### INSTRUCTIONS TO FOLLOW
Rewrite all of the material below, replacing "GUI agent" with "interface agent" and changing nothing else.

### DATA SECTION
[START]

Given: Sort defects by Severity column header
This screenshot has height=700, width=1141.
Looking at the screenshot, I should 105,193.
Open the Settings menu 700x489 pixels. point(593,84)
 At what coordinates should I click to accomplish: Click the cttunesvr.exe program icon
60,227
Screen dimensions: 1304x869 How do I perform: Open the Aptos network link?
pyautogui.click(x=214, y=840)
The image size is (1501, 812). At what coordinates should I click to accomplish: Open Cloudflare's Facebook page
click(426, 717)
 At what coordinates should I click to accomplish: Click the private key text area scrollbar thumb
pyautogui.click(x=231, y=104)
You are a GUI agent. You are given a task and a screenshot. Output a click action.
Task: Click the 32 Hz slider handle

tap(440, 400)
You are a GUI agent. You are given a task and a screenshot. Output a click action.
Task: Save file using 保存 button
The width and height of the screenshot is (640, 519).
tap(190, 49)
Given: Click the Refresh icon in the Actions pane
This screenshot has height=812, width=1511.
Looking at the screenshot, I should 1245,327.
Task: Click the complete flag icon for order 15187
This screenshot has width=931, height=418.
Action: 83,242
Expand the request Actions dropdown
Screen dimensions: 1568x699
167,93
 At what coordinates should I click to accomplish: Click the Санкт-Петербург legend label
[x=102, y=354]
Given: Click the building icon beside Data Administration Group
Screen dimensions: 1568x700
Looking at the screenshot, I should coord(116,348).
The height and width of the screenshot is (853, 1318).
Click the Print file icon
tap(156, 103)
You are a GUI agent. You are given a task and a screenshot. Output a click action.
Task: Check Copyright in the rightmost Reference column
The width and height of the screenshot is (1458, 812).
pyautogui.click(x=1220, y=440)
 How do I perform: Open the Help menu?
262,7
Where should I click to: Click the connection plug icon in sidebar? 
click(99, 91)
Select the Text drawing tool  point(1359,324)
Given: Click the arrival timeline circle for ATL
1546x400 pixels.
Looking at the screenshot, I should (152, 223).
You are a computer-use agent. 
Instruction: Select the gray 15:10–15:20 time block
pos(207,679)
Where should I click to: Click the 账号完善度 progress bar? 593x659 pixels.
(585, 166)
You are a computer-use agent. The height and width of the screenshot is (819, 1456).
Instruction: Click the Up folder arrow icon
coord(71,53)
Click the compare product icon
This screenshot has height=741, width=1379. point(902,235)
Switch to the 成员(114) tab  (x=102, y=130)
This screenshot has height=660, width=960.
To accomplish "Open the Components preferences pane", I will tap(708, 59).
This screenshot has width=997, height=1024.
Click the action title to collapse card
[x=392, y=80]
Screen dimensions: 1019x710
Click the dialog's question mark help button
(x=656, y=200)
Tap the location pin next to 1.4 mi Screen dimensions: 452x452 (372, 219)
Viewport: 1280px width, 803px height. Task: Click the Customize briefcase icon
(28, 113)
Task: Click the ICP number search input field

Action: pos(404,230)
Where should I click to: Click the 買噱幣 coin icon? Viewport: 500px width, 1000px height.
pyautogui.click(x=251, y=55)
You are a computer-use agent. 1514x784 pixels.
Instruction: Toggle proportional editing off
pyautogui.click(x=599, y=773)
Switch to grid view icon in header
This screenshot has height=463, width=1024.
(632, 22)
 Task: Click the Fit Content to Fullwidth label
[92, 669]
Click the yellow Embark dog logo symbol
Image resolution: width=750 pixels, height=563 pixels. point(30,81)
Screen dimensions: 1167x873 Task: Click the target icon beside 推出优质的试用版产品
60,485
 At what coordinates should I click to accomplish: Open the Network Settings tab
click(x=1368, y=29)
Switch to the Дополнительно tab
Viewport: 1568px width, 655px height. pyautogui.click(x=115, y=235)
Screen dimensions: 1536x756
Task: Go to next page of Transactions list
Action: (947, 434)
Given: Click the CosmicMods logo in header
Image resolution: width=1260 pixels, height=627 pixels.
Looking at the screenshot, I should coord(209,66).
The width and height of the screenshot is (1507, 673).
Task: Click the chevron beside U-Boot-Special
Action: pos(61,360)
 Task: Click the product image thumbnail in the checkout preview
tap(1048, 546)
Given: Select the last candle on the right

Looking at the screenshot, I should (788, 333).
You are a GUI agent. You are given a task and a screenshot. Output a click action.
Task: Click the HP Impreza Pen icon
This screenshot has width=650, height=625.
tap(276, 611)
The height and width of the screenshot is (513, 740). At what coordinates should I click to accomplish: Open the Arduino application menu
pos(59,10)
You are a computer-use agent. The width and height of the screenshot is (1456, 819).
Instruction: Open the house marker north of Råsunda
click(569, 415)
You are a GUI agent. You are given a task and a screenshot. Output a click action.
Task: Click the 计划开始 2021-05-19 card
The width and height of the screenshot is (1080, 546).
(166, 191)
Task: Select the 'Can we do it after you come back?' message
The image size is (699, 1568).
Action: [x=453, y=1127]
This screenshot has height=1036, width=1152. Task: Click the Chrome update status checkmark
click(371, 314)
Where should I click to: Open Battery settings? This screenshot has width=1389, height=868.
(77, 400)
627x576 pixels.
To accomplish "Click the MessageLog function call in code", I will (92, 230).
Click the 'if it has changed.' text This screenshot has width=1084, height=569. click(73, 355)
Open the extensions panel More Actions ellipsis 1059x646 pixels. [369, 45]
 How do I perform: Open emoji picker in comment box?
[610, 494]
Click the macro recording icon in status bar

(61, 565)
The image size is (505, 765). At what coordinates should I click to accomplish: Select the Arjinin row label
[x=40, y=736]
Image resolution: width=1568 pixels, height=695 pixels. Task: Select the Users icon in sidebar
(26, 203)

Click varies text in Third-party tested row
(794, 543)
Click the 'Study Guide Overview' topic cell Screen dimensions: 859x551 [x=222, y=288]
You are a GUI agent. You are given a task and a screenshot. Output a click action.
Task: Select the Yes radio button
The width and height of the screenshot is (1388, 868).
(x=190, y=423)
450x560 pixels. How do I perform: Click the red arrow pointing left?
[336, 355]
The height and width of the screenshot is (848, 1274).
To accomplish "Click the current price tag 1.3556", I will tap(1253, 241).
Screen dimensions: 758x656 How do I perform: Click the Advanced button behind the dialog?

[END]

### TASK SOLUTION
Given: Sort defects by Severity column header
This screenshot has height=700, width=1141.
Looking at the screenshot, I should 105,193.
Open the Settings menu 700x489 pixels. point(593,84)
 At what coordinates should I click to accomplish: Click the cttunesvr.exe program icon
60,227
Screen dimensions: 1304x869 How do I perform: Open the Aptos network link?
pyautogui.click(x=214, y=840)
The image size is (1501, 812). At what coordinates should I click to accomplish: Open Cloudflare's Facebook page
click(426, 717)
 At what coordinates should I click to accomplish: Click the private key text area scrollbar thumb
pyautogui.click(x=231, y=104)
You are a interface agent. You are given a task and a screenshot. Output a click action.
Task: Click the 32 Hz slider handle

tap(440, 400)
You are a interface agent. You are given a task and a screenshot. Output a click action.
Task: Save file using 保存 button
The width and height of the screenshot is (640, 519).
tap(190, 49)
Given: Click the Refresh icon in the Actions pane
This screenshot has height=812, width=1511.
Looking at the screenshot, I should 1245,327.
Task: Click the complete flag icon for order 15187
This screenshot has width=931, height=418.
Action: 83,242
Expand the request Actions dropdown
Screen dimensions: 1568x699
167,93
 At what coordinates should I click to accomplish: Click the Санкт-Петербург legend label
[x=102, y=354]
Given: Click the building icon beside Data Administration Group
Screen dimensions: 1568x700
Looking at the screenshot, I should coord(116,348).
The height and width of the screenshot is (853, 1318).
Click the Print file icon
tap(156, 103)
You are a interface agent. You are given a task and a screenshot. Output a click action.
Task: Check Copyright in the rightmost Reference column
The width and height of the screenshot is (1458, 812).
pyautogui.click(x=1220, y=440)
 How do I perform: Open the Help menu?
262,7
Where should I click to: Click the connection plug icon in sidebar? 
click(99, 91)
Select the Text drawing tool  point(1359,324)
Given: Click the arrival timeline circle for ATL
1546x400 pixels.
Looking at the screenshot, I should (152, 223).
You are a computer-use agent. 
Instruction: Select the gray 15:10–15:20 time block
pos(207,679)
Where should I click to: Click the 账号完善度 progress bar? 593x659 pixels.
(585, 166)
You are a computer-use agent. The height and width of the screenshot is (819, 1456).
Instruction: Click the Up folder arrow icon
coord(71,53)
Click the compare product icon
This screenshot has height=741, width=1379. point(902,235)
Switch to the 成员(114) tab  (x=102, y=130)
This screenshot has height=660, width=960.
To accomplish "Open the Components preferences pane", I will tap(708, 59).
This screenshot has width=997, height=1024.
Click the action title to collapse card
[x=392, y=80]
Screen dimensions: 1019x710
Click the dialog's question mark help button
(x=656, y=200)
Tap the location pin next to 1.4 mi Screen dimensions: 452x452 (372, 219)
Viewport: 1280px width, 803px height. Task: Click the Customize briefcase icon
(28, 113)
Task: Click the ICP number search input field

Action: pos(404,230)
Where should I click to: Click the 買噱幣 coin icon? Viewport: 500px width, 1000px height.
pyautogui.click(x=251, y=55)
You are a computer-use agent. 1514x784 pixels.
Instruction: Toggle proportional editing off
pyautogui.click(x=599, y=773)
Switch to grid view icon in header
This screenshot has height=463, width=1024.
(632, 22)
 Task: Click the Fit Content to Fullwidth label
[92, 669]
Click the yellow Embark dog logo symbol
Image resolution: width=750 pixels, height=563 pixels. point(30,81)
Screen dimensions: 1167x873 Task: Click the target icon beside 推出优质的试用版产品
60,485
 At what coordinates should I click to accomplish: Open the Network Settings tab
click(x=1368, y=29)
Switch to the Дополнительно tab
Viewport: 1568px width, 655px height. pyautogui.click(x=115, y=235)
Screen dimensions: 1536x756
Task: Go to next page of Transactions list
Action: (947, 434)
Given: Click the CosmicMods logo in header
Image resolution: width=1260 pixels, height=627 pixels.
Looking at the screenshot, I should coord(209,66).
The width and height of the screenshot is (1507, 673).
Task: Click the chevron beside U-Boot-Special
Action: pos(61,360)
 Task: Click the product image thumbnail in the checkout preview
tap(1048, 546)
Given: Select the last candle on the right

Looking at the screenshot, I should (788, 333).
You are a interface agent. You are given a task and a screenshot. Output a click action.
Task: Click the HP Impreza Pen icon
This screenshot has width=650, height=625.
tap(276, 611)
The height and width of the screenshot is (513, 740). At what coordinates should I click to accomplish: Open the Arduino application menu
pos(59,10)
You are a computer-use agent. The width and height of the screenshot is (1456, 819).
Instruction: Open the house marker north of Råsunda
click(569, 415)
You are a interface agent. You are given a task and a screenshot. Output a click action.
Task: Click the 计划开始 2021-05-19 card
The width and height of the screenshot is (1080, 546).
(166, 191)
Task: Select the 'Can we do it after you come back?' message
The image size is (699, 1568).
Action: [x=453, y=1127]
This screenshot has height=1036, width=1152. Task: Click the Chrome update status checkmark
click(371, 314)
Where should I click to: Open Battery settings? This screenshot has width=1389, height=868.
(77, 400)
627x576 pixels.
To accomplish "Click the MessageLog function call in code", I will (92, 230).
Click the 'if it has changed.' text This screenshot has width=1084, height=569. click(73, 355)
Open the extensions panel More Actions ellipsis 1059x646 pixels. [369, 45]
 How do I perform: Open emoji picker in comment box?
[610, 494]
Click the macro recording icon in status bar

(61, 565)
The image size is (505, 765). At what coordinates should I click to accomplish: Select the Arjinin row label
[x=40, y=736]
Image resolution: width=1568 pixels, height=695 pixels. Task: Select the Users icon in sidebar
(26, 203)

Click varies text in Third-party tested row
(794, 543)
Click the 'Study Guide Overview' topic cell Screen dimensions: 859x551 [x=222, y=288]
You are a interface agent. You are given a task and a screenshot. Output a click action.
Task: Select the Yes radio button
The width and height of the screenshot is (1388, 868).
(x=190, y=423)
450x560 pixels. How do I perform: Click the red arrow pointing left?
[336, 355]
The height and width of the screenshot is (848, 1274).
To accomplish "Click the current price tag 1.3556", I will tap(1253, 241).
Screen dimensions: 758x656 How do I perform: Click the Advanced button behind the dialog?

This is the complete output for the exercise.